**Brief**
Across these entries, report how many lines include the string "help", with nothing but the number.

***** Supplied data *****

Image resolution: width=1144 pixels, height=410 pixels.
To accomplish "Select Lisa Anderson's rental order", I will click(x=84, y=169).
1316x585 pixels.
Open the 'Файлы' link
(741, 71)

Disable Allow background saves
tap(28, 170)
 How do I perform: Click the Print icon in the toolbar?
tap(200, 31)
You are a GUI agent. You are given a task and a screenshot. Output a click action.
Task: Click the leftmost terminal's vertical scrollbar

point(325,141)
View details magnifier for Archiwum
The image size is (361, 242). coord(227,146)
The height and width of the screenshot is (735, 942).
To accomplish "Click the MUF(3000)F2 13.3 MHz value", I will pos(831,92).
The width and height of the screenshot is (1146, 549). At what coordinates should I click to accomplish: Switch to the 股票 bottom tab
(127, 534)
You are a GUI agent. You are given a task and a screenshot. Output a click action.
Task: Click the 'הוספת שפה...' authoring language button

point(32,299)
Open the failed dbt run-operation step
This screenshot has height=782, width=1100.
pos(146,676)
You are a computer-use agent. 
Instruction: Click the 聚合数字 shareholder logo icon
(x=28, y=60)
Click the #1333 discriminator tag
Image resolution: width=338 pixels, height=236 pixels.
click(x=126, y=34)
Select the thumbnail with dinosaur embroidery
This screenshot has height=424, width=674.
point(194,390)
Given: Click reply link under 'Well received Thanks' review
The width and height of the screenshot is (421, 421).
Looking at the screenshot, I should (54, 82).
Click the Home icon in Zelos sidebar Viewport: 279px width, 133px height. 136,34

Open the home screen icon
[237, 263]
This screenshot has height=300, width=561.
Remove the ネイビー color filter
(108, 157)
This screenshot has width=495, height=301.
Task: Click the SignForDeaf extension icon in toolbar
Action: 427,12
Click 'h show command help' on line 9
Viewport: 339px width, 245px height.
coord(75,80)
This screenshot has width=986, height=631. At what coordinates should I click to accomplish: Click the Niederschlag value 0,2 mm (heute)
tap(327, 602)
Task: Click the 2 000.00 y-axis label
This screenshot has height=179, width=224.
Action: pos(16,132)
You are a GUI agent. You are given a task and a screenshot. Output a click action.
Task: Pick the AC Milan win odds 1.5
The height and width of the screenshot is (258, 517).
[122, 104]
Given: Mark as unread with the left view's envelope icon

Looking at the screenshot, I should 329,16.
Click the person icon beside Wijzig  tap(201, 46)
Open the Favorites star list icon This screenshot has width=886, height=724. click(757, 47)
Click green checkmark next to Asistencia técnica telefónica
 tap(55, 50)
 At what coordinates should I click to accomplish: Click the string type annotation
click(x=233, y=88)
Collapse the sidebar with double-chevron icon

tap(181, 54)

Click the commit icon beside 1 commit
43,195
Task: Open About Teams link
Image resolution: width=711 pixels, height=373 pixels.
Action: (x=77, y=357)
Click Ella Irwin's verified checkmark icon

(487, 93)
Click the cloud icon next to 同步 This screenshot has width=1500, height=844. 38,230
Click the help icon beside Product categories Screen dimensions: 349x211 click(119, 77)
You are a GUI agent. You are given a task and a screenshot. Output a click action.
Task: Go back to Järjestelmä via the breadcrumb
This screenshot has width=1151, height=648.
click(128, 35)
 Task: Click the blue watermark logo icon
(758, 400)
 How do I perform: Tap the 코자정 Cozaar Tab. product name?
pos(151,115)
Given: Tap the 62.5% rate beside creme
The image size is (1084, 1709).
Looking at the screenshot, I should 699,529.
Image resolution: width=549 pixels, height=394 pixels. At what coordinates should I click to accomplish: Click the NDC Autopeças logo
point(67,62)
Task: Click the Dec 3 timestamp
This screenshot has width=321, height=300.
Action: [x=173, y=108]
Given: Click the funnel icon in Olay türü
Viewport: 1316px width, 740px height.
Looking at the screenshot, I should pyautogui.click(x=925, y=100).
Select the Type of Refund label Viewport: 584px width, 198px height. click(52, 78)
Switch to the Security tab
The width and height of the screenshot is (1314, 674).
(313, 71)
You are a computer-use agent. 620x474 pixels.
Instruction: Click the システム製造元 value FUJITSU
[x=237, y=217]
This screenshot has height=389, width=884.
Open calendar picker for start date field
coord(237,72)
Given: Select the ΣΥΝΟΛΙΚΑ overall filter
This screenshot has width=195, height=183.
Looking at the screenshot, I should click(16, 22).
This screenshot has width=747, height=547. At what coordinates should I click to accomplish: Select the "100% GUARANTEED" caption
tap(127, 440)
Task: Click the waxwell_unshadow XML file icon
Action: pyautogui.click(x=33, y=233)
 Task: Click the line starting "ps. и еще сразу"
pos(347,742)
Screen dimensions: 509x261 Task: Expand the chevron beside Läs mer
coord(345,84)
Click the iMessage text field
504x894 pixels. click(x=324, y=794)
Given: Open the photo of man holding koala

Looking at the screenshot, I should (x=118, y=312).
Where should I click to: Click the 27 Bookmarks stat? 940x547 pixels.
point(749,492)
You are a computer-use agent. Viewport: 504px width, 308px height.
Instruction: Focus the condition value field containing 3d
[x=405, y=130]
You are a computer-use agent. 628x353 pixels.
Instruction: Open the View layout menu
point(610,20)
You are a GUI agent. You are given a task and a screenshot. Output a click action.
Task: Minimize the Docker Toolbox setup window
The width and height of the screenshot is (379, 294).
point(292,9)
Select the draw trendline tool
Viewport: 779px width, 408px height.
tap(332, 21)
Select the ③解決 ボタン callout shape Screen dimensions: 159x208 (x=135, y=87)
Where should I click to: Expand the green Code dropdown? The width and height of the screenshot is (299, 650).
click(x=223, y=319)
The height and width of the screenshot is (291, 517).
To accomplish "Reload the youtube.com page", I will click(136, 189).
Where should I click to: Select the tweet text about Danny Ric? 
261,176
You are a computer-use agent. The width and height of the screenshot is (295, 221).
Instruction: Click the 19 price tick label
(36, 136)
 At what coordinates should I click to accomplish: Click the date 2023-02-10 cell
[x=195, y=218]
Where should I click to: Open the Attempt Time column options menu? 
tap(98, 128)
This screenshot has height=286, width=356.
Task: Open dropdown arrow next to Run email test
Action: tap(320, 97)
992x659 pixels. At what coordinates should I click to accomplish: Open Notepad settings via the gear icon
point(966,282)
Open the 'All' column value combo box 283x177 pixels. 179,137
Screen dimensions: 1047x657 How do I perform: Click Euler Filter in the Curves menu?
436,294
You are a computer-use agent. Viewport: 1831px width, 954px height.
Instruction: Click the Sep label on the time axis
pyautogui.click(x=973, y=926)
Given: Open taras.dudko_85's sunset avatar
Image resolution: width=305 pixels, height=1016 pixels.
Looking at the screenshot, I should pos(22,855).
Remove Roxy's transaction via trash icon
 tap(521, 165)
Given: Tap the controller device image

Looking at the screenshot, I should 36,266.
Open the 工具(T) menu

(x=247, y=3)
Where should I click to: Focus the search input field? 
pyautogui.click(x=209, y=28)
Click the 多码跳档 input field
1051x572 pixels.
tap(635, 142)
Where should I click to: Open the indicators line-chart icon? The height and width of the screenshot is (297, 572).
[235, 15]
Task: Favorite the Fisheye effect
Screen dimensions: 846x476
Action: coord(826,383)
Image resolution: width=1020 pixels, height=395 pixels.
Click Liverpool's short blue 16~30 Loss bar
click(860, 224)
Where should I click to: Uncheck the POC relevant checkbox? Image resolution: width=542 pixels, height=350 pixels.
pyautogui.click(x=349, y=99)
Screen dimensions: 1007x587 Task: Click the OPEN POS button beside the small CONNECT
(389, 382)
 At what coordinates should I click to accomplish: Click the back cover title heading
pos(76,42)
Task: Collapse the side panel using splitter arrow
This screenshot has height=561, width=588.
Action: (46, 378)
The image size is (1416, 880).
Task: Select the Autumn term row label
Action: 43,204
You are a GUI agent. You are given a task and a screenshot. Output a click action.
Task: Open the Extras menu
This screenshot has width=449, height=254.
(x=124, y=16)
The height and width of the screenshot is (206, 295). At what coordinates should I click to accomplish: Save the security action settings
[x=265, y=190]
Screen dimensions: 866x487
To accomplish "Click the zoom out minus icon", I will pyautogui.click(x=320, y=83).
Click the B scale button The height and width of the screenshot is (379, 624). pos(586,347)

*****

**Answer section**
2